According to an article by Robin Marantz Henig The Real Transformers (7/29/07 New York Times):
Sociable robots come equipped with the very abilities that humans have evolved to ease our interactions with one another: eye contact, gaze direction, turn-taking, shared attention. They are programmed to learn the way humans learn, by starting with a core of basic drives and abilities and adding to them as their physical and social experiences accrue. People respond to the robots’ social cues almost without thinking, and as a result the robots give the impression of being somehow, improbably, alive.
Eye contact. Paying attention. Turn taking. All that sounds pretty good to me!
Have you ever been with someone when you see their eyes wander and you know at that moment they’re not really hearing what you’re saying and not even in the same room mentally? My robot would never do that. Or what about people who just can’t look you in the eyes no matter how sincere and animated the conversation? My socialized robot would never do that. He’d look me in the eyes, head turned slightly with a gentle smile to show support and understanding – and maybe even programmed to blink every once in a while.
And what about people who talk for hours on end about themselves and then…almost as an afterthought…ask “Oh…and how are you?” My robot would never do that!
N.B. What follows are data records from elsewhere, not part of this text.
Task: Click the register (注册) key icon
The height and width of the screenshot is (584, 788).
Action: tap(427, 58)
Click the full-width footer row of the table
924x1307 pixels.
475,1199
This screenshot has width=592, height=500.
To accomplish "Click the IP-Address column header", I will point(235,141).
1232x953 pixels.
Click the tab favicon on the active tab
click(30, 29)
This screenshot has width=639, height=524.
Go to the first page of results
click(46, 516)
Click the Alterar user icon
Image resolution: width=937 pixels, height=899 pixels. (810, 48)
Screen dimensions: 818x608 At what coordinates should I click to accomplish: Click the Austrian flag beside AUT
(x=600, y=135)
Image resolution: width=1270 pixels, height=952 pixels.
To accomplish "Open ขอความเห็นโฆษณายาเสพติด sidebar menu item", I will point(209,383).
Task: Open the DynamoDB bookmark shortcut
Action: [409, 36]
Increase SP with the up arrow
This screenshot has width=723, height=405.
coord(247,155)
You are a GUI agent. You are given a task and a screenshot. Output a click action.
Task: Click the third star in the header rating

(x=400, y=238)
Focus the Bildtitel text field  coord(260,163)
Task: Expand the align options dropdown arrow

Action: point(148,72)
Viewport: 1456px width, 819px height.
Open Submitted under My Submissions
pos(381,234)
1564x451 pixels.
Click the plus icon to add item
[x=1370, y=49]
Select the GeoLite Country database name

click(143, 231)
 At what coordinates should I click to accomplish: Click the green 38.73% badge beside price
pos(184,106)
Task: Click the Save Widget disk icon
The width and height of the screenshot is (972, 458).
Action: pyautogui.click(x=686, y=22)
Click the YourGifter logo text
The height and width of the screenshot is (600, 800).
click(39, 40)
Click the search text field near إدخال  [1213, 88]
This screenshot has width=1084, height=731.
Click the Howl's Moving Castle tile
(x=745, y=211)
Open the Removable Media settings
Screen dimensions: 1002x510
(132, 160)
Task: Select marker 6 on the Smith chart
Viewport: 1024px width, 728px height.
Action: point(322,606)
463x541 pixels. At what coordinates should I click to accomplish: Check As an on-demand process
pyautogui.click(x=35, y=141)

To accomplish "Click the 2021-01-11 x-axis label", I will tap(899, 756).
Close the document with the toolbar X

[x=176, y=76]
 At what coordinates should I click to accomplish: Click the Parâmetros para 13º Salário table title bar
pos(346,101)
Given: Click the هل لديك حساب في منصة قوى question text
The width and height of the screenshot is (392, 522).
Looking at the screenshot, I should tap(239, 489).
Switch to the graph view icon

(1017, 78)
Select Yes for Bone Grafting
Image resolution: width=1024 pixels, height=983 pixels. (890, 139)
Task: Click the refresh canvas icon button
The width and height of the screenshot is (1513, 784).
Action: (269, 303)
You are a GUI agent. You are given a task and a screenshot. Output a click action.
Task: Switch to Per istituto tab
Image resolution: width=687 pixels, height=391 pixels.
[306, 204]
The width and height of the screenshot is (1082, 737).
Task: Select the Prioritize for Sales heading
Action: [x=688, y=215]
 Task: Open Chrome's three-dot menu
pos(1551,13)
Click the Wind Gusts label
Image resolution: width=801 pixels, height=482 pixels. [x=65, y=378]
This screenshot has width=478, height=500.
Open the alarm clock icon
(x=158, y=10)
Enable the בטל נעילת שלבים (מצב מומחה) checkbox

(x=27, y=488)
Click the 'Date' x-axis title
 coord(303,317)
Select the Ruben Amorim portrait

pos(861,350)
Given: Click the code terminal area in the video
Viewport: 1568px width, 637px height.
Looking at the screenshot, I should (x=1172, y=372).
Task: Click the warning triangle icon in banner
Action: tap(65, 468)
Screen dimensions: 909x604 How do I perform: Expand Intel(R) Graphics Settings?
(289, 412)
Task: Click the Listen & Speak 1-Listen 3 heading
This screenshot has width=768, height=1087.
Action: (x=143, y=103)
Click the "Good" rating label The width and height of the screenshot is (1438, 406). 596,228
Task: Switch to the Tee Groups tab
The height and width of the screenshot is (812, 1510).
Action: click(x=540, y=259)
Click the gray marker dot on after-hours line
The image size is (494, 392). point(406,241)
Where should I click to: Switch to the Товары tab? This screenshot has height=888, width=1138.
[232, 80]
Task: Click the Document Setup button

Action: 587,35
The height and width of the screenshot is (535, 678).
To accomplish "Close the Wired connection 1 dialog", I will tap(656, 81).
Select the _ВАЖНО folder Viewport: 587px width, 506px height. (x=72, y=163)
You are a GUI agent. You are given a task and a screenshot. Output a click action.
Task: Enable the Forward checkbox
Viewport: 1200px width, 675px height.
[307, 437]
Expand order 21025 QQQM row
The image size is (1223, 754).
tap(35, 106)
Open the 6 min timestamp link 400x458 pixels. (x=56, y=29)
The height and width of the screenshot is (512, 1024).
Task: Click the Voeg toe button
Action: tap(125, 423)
He’d know to take turns. And he’d even be able to give me social cues that let me know he’s listening and cares.
Hmmm…this is starting to sound more and more like the perfect mate.
Now you may be thinking…that’s just plain stupid. A mate does so much more than a ever robot could. Well…yes. But one day, you’ll probably be able to program a robot to cook, take out the garbage, vacuum, dust, laugh at your jokes, commiserate with your sadness, play games with you (and let you win 2/3 of the time just to make it fun), keep you company while exercising, play your favorite songs, movies and YouTube vids, make you laugh when you’re sad, and even give you a hug when you need one – for as long as you need one.
Not a bad trade-off when you really think about it. Especially on those days when your special someone REALLY ticks you off. And at the very least, you’d have your head-nodding, attentive-eyed robot to complain to – probably as that special someone and his own robot try to come up with ways to get even!